With that I burst out crying. I could not help it. He let me cry, and did not interfere. I was grateful for that. When at length I raised my head, he spoke.

“It has that look,” he said; “but I trust it is only a look. Anyhow, he knows that such things must be; and the more of a good man and a gentleman he is, the less will he be pained that we should love one another!”

“I am sure of that,” I replied. “I am only afraid that he may never have been in love himself, and does not know how it feels, and may think I have forsaken him for you.”

“Are you with him always?

“No; I am sometimes a good deal alone. I can be alone as much as I like; he always gives me perfect liberty. But I never before wanted to be alone when I could be with him.”

“But he could live without you?”

“Yes, indeed!” I cried. “He would be a poor creature that could not live without another!”

He said nothing, and I added, “He often goes out alone—sometimes in the darkest nights.”

“Then be sure he knows what love is.—But, if you would rather, I will tell him.”

“I could not have any one, even you, tell my uncle about me.”

“You are right. When will you tell him?”

“I cannot be sure. I would go to him to-morrow, but I am afraid they will not let me until he has got a little over this accident,” I answered—and told him what had happened. “It is dreadful to think how he must have suffered,” I said, “and how much more I should have thought about it but for you! It tears my heart. Why wasn't it made bigger?”
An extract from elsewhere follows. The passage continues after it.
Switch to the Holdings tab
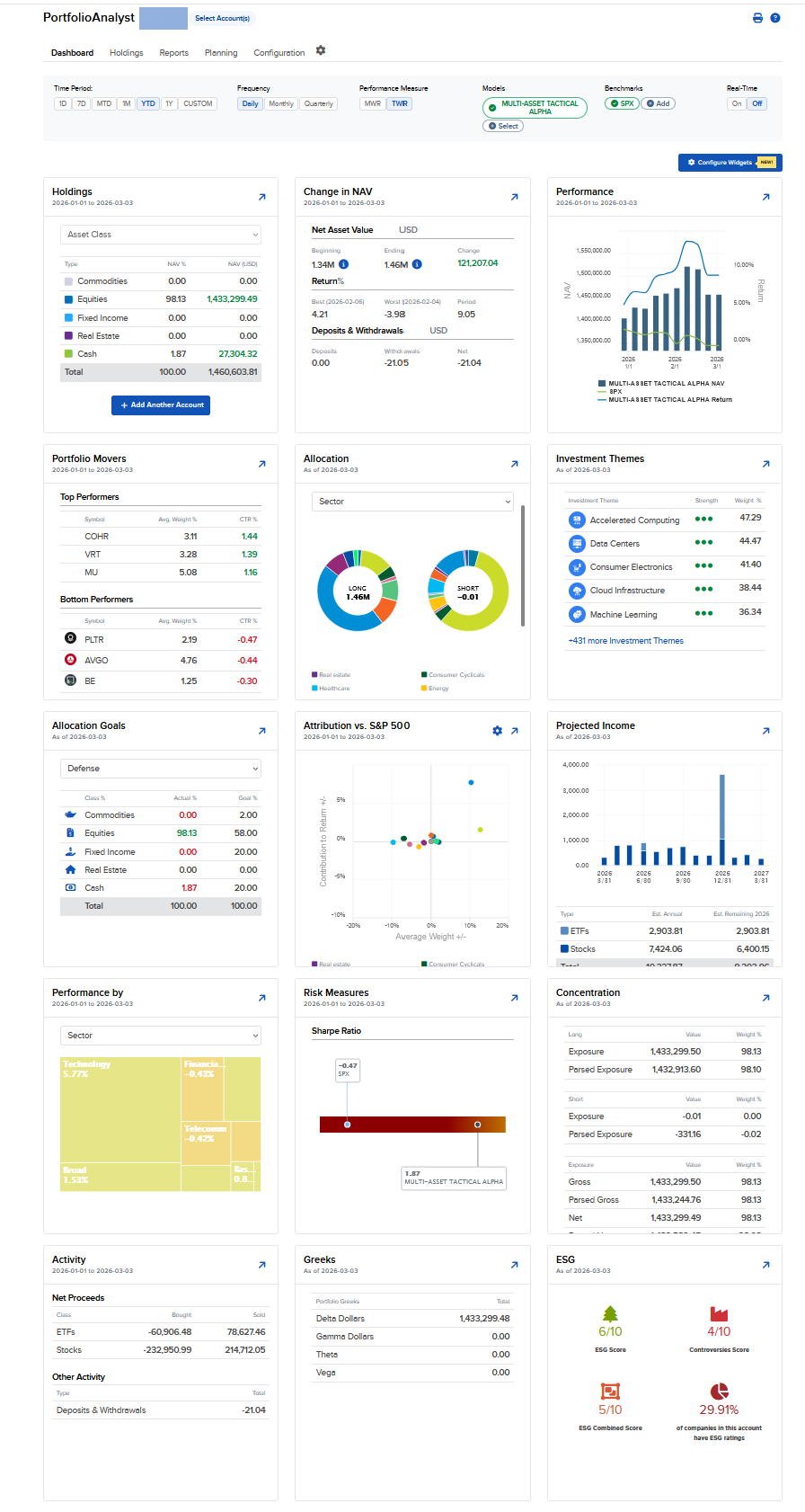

“Perhaps that is just what is now being done with it!” he answered.

“I hope it may be!” I returned. “—But it is time I went in.”

“Shall I not see you again to-morrow evening?” he asked.

“No,” I answered. “I must not see you again till I have told my uncle everything.”

“You do not mean for weeks and weeks—till he is well enough to come home? How am I to live till then!”

“As I shall have to live. But I hope it will be but for a few days at most. Only, then, it will depend on what my uncle thinks of the thing.”

“Will he decide for you what you are to do?”

“Yes—I think so. Perhaps if he were—” I was on the point of saying, “like your mother,” but I stopped in time—or hardly, for I think he saw what I just saved myself from. It was but the other morning I made the discovery that, all our life together, John has never once pressed me to complete a sentence I broke off.

He looked so sorrowful that I was driven to add something.

“I don't think there is much good,” I said, “in resolving what you will or will not do, before the occasion appears, for it may have something in it you never reckoned on. All I can say is, I will try to do what is right. I cannot promise anything without knowing what my uncle thinks.”

We rose; he took me in his arms for just an instant; and we parted with the understanding that I was to write to him as soon as I had spoken with my uncle.